El lunes por la mañana, cuando se conoció la sentencia del Tribunal Supremo, Barcelona era un gran claclaclá, tan característico de la ciudad por las maletas arrastradas por personas vienen y van. Ese sonido de las ruedas sobre losetas, adoquines o azulejos era más intenso: unos intentaban ir a la estación, otros al aeropuerto o simplemente a su casa. El centro aparecía ausente de tráfico y transporte, colapsado. Por la tarde, incluso desde cierta izquierda, cuando se estaban viendo imágenes de gente que caminaba por la autovía para coger un avión, se oía decir que no había violencia. Parece necesario abrir una reflexión sosegada sobre la violencia en estos tiempos. Dificultar la libre circulación de personas o mercancías, ocupar el aeropuerto y las vías del tren, sus accesos o las carreteras, ¿qué es? ¿Acaso un acto de cariño?
Quim Torra pide diálogo ahora. Probablemente tenga que hacerlo antes consigo mismo delante del espejo o en Montserrat mientras eleva sus plegarias. Después, hablar con su Gobierno, que se enteró de la propuesta de nuevo referéndum de autodeterminación en el pleno del Parlament. También tendrán que dialogar entre ellos los integrantes de ese Ejecutivo, atenazado por una guerra sin cuartel entre ERC y JxCat. Y, finalmente, platicar con el resto de formaciones parlamentarias. Lo ocurrido el sábado a Gabriel Rufián, obligado a abandonar cariacontecido una concentración entre gritos de “¡Botifler!” y “¡no nos representas!”, es indicativo de la pérdida de control de la situación. Será difícil volver a meter el duende en la botella, se fue de las manos.

Registros contenidos en un conjunto de datos
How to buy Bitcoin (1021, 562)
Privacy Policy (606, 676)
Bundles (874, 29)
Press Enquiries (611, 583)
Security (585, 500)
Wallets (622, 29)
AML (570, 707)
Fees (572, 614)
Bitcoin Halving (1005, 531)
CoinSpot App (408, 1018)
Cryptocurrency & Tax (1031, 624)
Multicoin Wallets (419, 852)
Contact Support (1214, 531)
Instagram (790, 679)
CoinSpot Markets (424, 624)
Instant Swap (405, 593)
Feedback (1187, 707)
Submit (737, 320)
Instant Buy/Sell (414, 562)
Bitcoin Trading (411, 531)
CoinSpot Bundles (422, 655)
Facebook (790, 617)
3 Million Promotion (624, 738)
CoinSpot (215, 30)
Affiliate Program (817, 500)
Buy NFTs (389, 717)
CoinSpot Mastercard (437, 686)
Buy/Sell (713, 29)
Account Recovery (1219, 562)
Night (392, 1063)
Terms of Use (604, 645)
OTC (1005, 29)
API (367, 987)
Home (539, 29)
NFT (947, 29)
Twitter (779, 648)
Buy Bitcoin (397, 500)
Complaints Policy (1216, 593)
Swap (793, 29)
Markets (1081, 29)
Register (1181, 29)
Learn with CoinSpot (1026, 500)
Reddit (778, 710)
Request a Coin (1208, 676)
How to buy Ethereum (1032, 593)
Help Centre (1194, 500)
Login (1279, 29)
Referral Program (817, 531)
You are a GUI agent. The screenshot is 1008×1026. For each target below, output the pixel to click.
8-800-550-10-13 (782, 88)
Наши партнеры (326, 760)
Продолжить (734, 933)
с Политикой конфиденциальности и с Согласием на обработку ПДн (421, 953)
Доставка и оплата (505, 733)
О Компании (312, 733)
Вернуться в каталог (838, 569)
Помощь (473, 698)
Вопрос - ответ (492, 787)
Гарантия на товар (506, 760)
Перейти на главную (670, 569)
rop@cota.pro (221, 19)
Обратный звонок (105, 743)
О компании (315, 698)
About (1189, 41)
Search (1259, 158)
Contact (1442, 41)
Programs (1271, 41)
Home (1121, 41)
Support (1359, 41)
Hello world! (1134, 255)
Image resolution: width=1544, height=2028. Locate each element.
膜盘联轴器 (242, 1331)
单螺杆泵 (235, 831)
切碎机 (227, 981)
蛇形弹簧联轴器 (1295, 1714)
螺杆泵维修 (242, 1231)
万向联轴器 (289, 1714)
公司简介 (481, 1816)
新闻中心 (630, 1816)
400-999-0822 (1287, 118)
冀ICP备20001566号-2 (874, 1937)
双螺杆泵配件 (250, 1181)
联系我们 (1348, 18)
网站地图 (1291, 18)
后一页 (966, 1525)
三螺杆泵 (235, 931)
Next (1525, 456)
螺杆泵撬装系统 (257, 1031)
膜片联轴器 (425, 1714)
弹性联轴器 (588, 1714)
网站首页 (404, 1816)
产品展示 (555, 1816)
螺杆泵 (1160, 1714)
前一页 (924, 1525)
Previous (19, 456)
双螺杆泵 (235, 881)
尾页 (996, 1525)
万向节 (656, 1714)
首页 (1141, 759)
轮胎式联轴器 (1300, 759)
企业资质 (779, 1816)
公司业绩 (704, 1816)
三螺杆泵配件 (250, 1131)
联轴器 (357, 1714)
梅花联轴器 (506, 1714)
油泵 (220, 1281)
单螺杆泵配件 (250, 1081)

CONJUNTO DE TAREAS:
A. Según el texto sobre Barcelona tras la sentencia del Tribunal Supremo, ¿qué gritos acompañaron a Gabriel Rufián cuando tuvo que abandonar la concentración del sábado?
B. Prosigue el texto sobre Barcelona tras la sentencia del Tribunal Supremo a partir de su última oración.
Las líneas no desempeñan ningún papel en este ejercicio.

RESPUESTAS DEL EJERCICIO:
A. Los gritos de «¡Botifler!» y «¡no nos representas!».

B.
Barcelona, y por extensión Cataluña, tiene una larga tradición libertaria. “¡A las barricadas!” fue el himno de la CNT: “Negras tormentas agitan los aires / nubes oscuras nos impiden ver, / aunque nos espere el dolor y la muerte, / contra el enemigo nos llama el deber”. Acaban de cumplirse 110 años de la Semana Trágica en que comandos anarquistas quemaron la ciudad: ardieron 21 iglesias y 40 conventos. Eran tiempos en que era ley la frase de Piotr Kropotkin “¡La única iglesia que ilumina es la que arde!”, que después popularizó Buenaventura Durruti en la Guerra Civil. Estamos lejos de aquellos hechos. Pero estos días hemos podido ver pintadas diversas, muchas de ellas de claro sesgo anarquista y antisistema. Se vio también adolescentes portando una pancartilla donde se leía: “No hacemos clase, hacemos historia”, toda una soflama futurista. Jóvenes universitarios formados en el victimismo y el verbo inflamado, en el “España nos roba”, en un ambiente de pérdida de referentes y liderazgos, quiebra y desprecio de la institucionalidad. Algo que se resume en la desobediencia civil e institucional que proclama y defiende Quim Torra y refrendó la mayoría independentista del Parlament. Tenemos para rato y nadie se atreve a hacer previsiones. Pero sobre el desasosiego es difícil construir algo. Y el temor se está corporeizando en muchos ciudadanos. Esos que no aparecen en las imágenes de las barricadas.